## TO DO:
Among these records, tally each line with the word "blue"; the answer is that number alone.

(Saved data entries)
"""

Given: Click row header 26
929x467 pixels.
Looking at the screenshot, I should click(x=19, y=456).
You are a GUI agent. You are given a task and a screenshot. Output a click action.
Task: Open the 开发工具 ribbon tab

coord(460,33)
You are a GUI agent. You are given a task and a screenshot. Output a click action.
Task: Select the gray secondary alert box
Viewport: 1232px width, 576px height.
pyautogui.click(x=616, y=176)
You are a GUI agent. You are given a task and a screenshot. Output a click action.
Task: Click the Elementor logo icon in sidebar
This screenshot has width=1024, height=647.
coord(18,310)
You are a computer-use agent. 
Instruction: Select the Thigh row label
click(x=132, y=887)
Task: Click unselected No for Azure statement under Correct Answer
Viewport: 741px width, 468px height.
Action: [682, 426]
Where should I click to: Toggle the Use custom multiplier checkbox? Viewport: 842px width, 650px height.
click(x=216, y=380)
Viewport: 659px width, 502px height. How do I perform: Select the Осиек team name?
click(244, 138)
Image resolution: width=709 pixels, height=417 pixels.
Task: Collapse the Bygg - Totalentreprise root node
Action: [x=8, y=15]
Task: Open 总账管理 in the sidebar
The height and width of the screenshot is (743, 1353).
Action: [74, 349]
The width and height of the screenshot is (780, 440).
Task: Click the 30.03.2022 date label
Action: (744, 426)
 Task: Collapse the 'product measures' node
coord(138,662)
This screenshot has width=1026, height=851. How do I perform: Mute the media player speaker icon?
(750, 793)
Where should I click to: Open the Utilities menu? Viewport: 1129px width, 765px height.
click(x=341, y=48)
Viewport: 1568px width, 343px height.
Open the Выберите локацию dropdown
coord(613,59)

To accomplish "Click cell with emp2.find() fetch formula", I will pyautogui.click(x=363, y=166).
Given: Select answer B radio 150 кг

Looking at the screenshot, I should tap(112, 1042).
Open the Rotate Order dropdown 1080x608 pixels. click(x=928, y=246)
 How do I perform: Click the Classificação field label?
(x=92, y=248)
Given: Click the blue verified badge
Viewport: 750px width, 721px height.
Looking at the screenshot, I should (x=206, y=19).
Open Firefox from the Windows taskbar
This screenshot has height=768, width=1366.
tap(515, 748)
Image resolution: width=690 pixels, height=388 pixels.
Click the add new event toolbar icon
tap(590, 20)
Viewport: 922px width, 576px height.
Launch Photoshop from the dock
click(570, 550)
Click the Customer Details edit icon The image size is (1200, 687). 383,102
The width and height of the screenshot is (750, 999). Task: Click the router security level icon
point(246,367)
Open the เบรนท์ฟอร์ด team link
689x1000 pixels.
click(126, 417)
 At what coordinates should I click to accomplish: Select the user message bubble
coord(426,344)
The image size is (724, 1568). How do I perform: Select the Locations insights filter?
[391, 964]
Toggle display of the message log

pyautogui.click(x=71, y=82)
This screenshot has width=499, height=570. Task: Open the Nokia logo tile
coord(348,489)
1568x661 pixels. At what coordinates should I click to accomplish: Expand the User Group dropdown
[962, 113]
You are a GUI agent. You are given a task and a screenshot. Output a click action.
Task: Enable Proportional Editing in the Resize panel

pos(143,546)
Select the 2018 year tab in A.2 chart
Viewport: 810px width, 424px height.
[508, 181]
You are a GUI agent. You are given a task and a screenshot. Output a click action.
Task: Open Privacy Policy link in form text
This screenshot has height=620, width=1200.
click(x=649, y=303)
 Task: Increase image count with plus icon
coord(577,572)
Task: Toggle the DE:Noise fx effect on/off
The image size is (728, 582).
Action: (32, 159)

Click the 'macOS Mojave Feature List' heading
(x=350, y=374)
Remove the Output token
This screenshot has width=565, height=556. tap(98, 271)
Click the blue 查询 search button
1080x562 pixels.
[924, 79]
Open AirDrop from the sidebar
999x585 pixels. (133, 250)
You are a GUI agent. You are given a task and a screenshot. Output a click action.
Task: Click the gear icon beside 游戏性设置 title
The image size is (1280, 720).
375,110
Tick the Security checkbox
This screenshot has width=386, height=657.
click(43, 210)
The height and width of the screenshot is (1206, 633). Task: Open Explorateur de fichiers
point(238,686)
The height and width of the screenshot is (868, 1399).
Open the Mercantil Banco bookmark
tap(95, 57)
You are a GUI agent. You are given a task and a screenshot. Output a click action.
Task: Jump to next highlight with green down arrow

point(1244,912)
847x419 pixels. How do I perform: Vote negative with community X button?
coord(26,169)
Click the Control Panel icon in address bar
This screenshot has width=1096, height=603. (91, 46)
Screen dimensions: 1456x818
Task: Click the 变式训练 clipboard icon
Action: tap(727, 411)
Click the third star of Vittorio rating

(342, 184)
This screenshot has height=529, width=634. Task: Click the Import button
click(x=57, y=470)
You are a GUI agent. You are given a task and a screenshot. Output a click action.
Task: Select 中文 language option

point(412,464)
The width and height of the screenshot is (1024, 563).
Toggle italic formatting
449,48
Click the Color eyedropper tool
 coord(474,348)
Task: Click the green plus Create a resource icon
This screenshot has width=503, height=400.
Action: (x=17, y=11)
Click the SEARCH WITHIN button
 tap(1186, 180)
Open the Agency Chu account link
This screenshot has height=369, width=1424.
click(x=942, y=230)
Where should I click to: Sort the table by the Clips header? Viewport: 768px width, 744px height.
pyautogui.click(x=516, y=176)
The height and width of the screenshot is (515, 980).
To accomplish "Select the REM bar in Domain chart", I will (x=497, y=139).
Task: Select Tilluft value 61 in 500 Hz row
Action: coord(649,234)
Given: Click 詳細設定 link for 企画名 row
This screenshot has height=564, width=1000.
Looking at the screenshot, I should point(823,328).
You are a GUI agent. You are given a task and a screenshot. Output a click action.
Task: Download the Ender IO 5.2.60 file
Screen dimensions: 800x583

"""

## TASK RESPONSE:
2